Bu yaz kısa bir kaçamak, hem deniz hem oksijen dolu bir tatil arayışına girdim. İstanbul’a yakın, havası temiz diye Kuzey Ege – Kaz Dağları, Balıkesir, Çanakkale hattını taradım. Biraz da ev ortamı olsun, mutfakta bir şeyler yapayım diye apart konseptine baktım. Fakat fiyat–mesafe denkleminde içime sinen bir yer bulamayınca rotamı sınır ötesine, en yakın durak Dedeağaç (Alexandroupoli)’a çevirdim. Hem yurt dışı, hem yakın, hem de “ekonomik” olmalıydı…
Plan yapmanın, bavul hazırlamanın bile insana iyi gelen bir motivasyonu var. Ancak yaz sezonu olunca konaklamayı önceden ayarlamak şart. İşte ilk şok burada geldi: Geçtiğimiz yıla göre fiyatlar neredeyse ikiye katlanmış. 10 yıldır 50–60 Euro’ya rahatlıkla kalınabilecek yerler şimdi 100 € altına zor bulunuyor. Neyse, rezervasyon tamam, sınırdan da planlı bir gün ve saat seçerek beklemeden geçtik.
Eskiden Dedeağaç’a yalnızca kısa bir yemek molası için uğrar, sonra ana karanın keşfedilmemiş yerlerine devam ederdim. Yıllar sonra şehre girince değişimi fark etmemek mümkün değildi. Bir zamanlar bakımsız binalar, sade işletmeler ve mütevazı plajlarla dolu şehir, yerini restore edilmiş şık binalara, konforlu plajlara bırakmış. Ancak sistem de değişmiş: Türkiye’deki yüksek fiyat politikaları, adeta buraya taşınmış.

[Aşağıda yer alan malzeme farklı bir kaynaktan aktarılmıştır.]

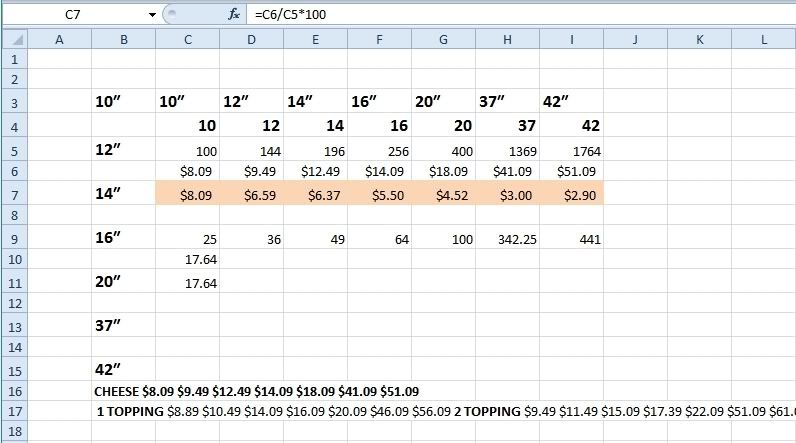The height and width of the screenshot is (443, 796).
Task: Select cell with value 342.25
Action: point(507,240)
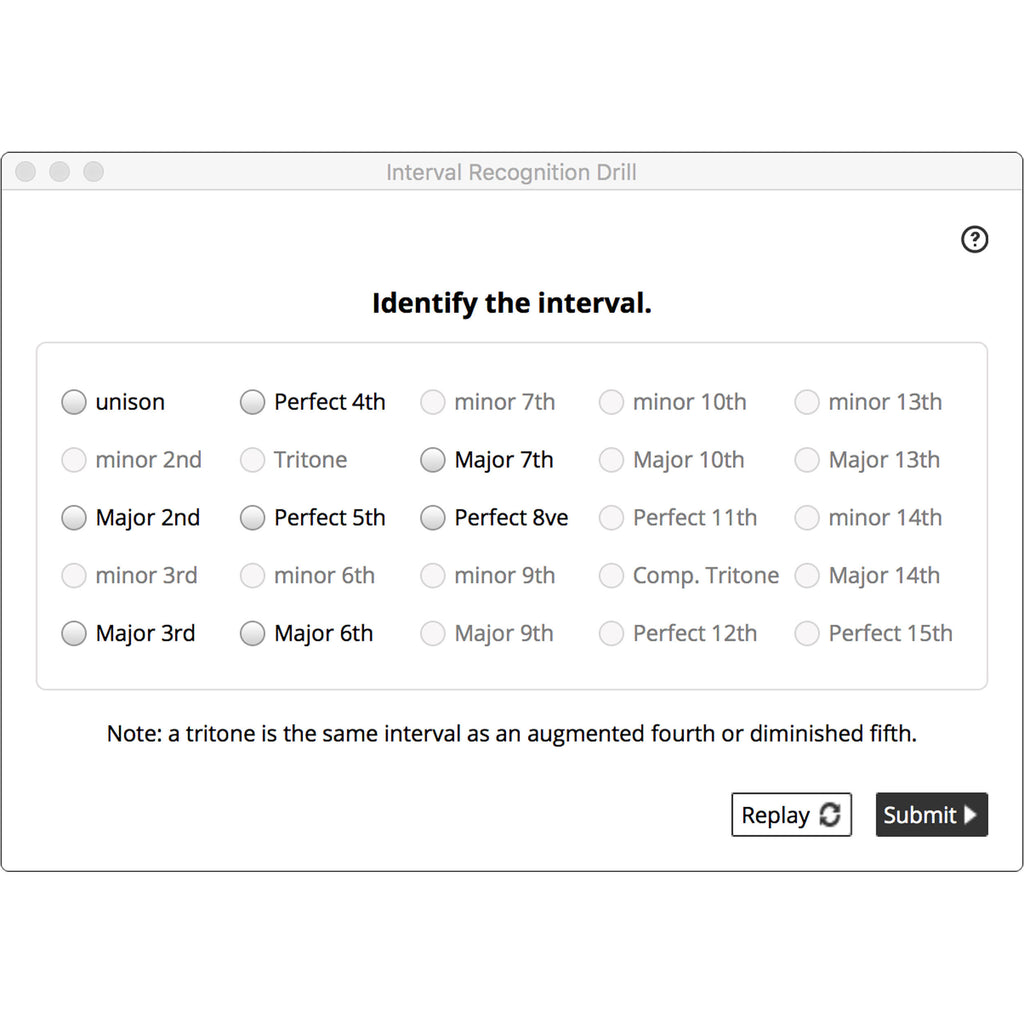Screen dimensions: 1024x1024
Task: Choose the Perfect 8ve option
Action: (432, 518)
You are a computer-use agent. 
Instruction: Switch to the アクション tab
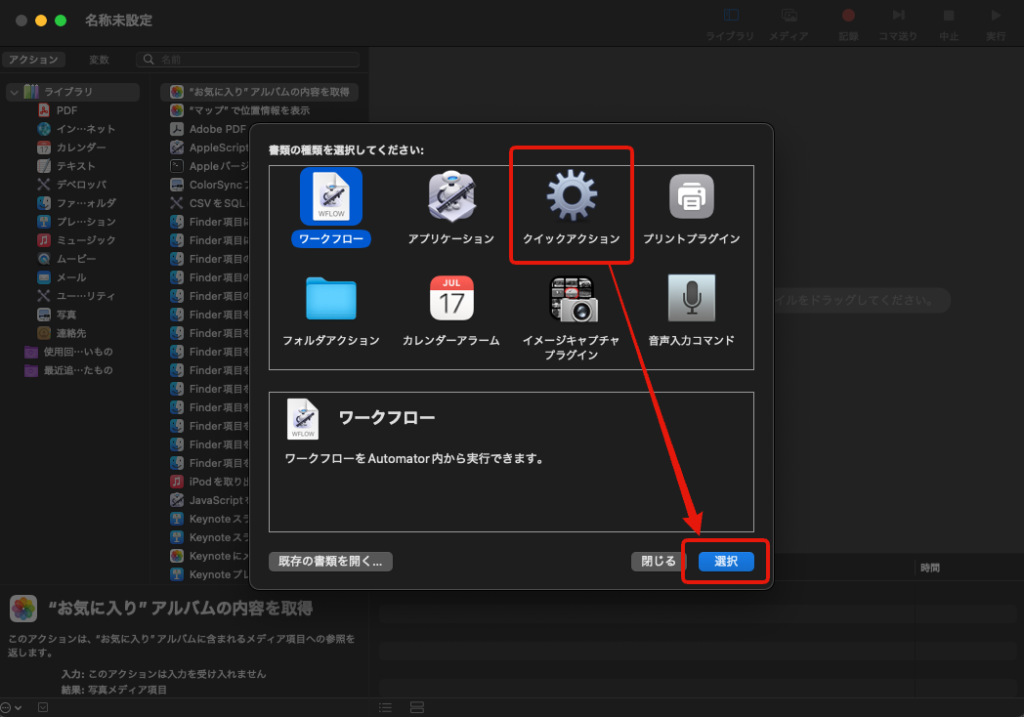[x=34, y=60]
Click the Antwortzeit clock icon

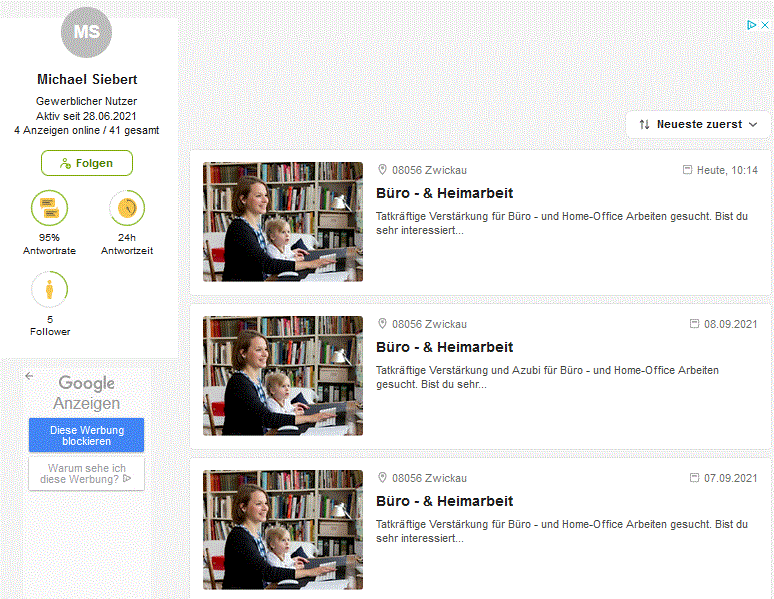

Eve yerleşip, mis gibi oksijenli havada dinlendikten sonra ilk durağımız Makri Köyü oldu. Hayalim: buz gibi deniz, sakin bir ortam, leziz deniz ürünleri… Gerçek ise bambaşkaydı. Şezlonglar kategori kategori: 30, 50, 100 Euro harcama şartı… Eskinin “otur istediğin yere, sipariş ver” rahatlığı yok. Müzik yüksek, şezlonglar dip dibe, adeta belediye otobüsü düzeninde. En ilginci ise görevlinin “Türkiye’de plaj giriş ücreti 3500 TL” söylemi oldu. Hangi beach’ten bahsettiğini anlamasam da belli ki hedef kitle bizdik.
Üstelik sıra beklemek de cabası… Sınırda kuyruk bekleyip bir de plajda yer sırası beklemek tatil motivasyonunu törpülüyor. Merak edip garsona sordum: “Yunan vatandaşlarına da bu harcama limiti uygulanıyor mu?” Cevap kaçamak ama anlam netti: Hayır. Çünkü biliyorlar ki kendi halkı buna kolay kolay razı olmaz. Biz ise “Türkler harcamaya istekli” etiketini çoktan yemişiz bile.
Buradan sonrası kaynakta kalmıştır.